Plusieurs espèces de moustiques sont en expansion en Europe, alertait solennellement le 11 juin le Centre européen pour la prévention et le contrôle des maladies (ECDC), publiant à l’appui une série de cartes impressionnantes : Aedes albopictus, le célèbre et horripilant moustique-tigre, il y a cinquante ans encore cantonné à ses forêts asiatiques d’origine, a désormais conquis pas moins de 13 pays européens. Mais le problème est mondial : l’OMS mettait en garde en 2023, entre autres, contre la propagation d’Anopheles stephenensi, une espèce asiatique qui avance rapidement à travers l’Afrique. Et les exemples abondent sur tous les continents.
Le problème de ces colonisations n’est pas tant la nuisance, pourtant bien réelle, occasionnée par ces diptères que le risque de santé publique qu’ils induisent. Les moustiques sont en effet les plus importants propagateurs de microbes du règne animal : Aedes albopictus, à lui seul, est capable de véhiculer une vingtaine de virus, dont Zika, la dengue, et le chikungunya.
Les moustiques font donc l’objet d’une importante mobilisation de la science, et même de l’industrie. Le consentement à payer pour réduire leurs nuisances et leurs dégâts est élevé… et pourtant, imperturbables, les intéressés continuent leur offensive. Le secret de ce tour de force ? Les lois de l’évolution, boostées par leur impressionnante prolificité : une génération toutes les trois semaines, et des centaines d’œufs par femelle.
L’impasse de la chimie
« Il y a une énorme variété chez les moustiques, pointe Thierry Lefevre, chercheur CNRS au laboratoire Mivegec de Montpellier. Au sein de chacune des 3 600 espèces, la diversité génétique est énorme, les individus ont des caractéristiques variables de comportement, de physiologie, d’immunité… » Résultat ? quelle que soit l’arme déployée contre eux, quelques individus parviennent à la déjouer, puis, en se reproduisant en masse, transmettent leur parade à toute l’espèce.
Les pesticides, qui constituaient l’arme de référence depuis la fin de la Seconde Guerre mondiale, sont « dans une sorte d’impasse », constate ainsi Anna-Bella Failloux, de l’Institut Pasteur. Les moustiques ont en effet « appris » à leur résister avec une virtuosité impressionnante, par quatre mécanismes qu’elle liste dans un ouvrage, Le Moustique, ennemi public n° 1 ? (éditions Quae).
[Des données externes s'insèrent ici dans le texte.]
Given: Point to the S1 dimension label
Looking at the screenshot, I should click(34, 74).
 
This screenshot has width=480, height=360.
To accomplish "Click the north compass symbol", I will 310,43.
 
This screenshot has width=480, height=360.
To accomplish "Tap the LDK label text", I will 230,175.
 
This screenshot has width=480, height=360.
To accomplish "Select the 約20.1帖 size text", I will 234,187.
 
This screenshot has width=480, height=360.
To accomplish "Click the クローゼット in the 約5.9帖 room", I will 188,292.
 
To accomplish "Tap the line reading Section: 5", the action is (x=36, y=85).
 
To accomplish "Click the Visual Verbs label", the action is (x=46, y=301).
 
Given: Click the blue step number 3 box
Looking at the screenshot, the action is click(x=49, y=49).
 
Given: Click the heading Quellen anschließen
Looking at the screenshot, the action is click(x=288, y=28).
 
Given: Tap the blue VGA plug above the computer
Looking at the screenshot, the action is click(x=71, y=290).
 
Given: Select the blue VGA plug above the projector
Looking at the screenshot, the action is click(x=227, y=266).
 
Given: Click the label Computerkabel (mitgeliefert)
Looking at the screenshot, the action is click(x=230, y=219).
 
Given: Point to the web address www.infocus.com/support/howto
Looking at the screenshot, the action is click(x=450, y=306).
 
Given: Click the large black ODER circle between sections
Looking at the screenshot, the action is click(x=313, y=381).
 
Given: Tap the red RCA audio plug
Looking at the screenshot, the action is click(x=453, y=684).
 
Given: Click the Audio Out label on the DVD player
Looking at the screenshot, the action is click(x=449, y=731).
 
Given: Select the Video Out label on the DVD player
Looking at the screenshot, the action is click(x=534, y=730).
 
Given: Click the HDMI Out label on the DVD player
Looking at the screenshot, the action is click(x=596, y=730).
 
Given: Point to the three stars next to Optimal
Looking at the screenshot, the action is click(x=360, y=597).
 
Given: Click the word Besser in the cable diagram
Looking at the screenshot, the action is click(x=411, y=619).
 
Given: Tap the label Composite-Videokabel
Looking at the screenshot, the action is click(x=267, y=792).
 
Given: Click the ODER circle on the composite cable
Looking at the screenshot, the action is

Certains insectes savent désormais détecter et éviter ces molécules ; d’autres ont épaissi leur cuticule ; d’autres ont modifié, via des mutations, les molécules de leur corps ciblées par les insecticides ; et d’autres encore ont acquis des mécanismes de détoxification.
De plus, la quasi-totalité des pesticides se sont révélés dangereux pour l’environnement ou pour la santé humaine, et un très grand nombre sont désormais interdits d’utilisation, en tout cas en milieu urbain.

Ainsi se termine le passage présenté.